## Your goal
Search the listing below, and show each line that includes the word "computer".

## Data for review
# # # #
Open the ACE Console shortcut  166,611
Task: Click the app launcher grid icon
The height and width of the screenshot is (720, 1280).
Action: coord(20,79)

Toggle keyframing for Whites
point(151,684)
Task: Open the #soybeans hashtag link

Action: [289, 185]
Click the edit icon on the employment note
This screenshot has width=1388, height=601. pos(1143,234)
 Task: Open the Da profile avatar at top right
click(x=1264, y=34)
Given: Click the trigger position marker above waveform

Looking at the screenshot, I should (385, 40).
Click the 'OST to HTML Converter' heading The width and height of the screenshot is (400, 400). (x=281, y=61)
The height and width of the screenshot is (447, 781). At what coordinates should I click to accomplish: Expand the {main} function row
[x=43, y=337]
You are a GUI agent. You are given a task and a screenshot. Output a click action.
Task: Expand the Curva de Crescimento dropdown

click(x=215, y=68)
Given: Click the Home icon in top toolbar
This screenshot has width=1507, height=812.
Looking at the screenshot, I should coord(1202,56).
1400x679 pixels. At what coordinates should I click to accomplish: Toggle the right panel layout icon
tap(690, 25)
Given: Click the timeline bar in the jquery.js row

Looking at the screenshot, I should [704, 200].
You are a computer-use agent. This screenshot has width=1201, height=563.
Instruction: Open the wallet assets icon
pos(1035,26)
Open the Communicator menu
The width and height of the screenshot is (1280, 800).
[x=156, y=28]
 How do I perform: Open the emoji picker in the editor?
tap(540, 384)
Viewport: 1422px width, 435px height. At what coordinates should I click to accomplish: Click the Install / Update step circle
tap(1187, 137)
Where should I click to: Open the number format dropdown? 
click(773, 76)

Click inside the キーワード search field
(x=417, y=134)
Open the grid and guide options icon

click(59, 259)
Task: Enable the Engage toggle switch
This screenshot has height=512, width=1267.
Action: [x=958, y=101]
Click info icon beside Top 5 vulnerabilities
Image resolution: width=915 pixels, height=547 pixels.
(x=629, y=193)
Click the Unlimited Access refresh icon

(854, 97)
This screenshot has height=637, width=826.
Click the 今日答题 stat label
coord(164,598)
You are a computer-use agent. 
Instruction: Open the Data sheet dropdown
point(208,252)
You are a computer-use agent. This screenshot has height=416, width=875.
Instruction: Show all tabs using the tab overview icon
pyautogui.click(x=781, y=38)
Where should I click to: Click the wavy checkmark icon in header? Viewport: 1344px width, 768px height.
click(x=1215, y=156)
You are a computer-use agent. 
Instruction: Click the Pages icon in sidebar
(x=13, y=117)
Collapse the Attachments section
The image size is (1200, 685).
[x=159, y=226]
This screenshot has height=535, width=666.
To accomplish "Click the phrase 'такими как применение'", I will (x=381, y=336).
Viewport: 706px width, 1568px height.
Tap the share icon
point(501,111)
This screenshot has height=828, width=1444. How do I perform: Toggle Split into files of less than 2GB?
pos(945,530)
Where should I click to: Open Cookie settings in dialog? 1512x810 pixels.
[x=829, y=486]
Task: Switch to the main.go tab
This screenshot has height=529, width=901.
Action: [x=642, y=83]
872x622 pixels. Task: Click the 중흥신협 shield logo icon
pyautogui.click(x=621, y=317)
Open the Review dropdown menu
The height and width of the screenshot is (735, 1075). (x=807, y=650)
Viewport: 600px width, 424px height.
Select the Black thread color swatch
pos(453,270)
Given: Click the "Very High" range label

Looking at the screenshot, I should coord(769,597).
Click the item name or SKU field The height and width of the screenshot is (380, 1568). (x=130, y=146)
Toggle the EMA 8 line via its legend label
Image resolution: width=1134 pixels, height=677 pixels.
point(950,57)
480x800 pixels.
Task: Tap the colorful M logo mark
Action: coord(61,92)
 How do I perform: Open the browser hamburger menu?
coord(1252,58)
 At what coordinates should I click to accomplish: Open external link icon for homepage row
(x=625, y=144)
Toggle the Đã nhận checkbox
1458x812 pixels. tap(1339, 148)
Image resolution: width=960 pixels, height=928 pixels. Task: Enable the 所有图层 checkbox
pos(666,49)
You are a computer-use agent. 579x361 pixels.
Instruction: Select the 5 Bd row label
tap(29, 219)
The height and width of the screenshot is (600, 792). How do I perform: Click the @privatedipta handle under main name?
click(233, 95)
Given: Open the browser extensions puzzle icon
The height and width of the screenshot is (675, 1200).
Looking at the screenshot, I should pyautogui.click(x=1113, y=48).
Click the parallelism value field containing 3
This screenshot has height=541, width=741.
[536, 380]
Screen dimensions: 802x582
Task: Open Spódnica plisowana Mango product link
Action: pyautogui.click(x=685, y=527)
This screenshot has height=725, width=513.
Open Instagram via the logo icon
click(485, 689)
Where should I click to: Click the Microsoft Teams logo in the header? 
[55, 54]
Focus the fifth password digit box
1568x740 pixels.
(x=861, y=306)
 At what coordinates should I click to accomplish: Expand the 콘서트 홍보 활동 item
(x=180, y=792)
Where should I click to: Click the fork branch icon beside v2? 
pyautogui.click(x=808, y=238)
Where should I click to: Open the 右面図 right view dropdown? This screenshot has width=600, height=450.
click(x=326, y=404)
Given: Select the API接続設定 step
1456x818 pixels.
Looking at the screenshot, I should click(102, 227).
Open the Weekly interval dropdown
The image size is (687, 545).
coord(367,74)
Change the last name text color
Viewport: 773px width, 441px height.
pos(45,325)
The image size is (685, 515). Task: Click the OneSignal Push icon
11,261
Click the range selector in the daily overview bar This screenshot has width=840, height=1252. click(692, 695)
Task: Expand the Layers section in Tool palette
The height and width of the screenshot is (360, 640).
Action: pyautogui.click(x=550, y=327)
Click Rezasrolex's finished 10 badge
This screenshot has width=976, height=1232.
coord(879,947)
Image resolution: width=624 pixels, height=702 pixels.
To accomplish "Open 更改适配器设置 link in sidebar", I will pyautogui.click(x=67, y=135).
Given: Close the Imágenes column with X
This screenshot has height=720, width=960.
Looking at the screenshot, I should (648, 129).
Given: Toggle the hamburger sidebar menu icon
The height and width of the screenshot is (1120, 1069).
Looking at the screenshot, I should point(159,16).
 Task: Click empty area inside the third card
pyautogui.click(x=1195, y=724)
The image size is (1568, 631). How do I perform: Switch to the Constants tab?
# # # #
## Answer section
You are a computer-use agent. This screenshot has width=1201, height=563.
You are a computer-use agent. 
You are a computer-use agent. This screenshot has height=416, width=875.
You are a computer-use agent. 
You are a computer-use agent. 579x361 pixels.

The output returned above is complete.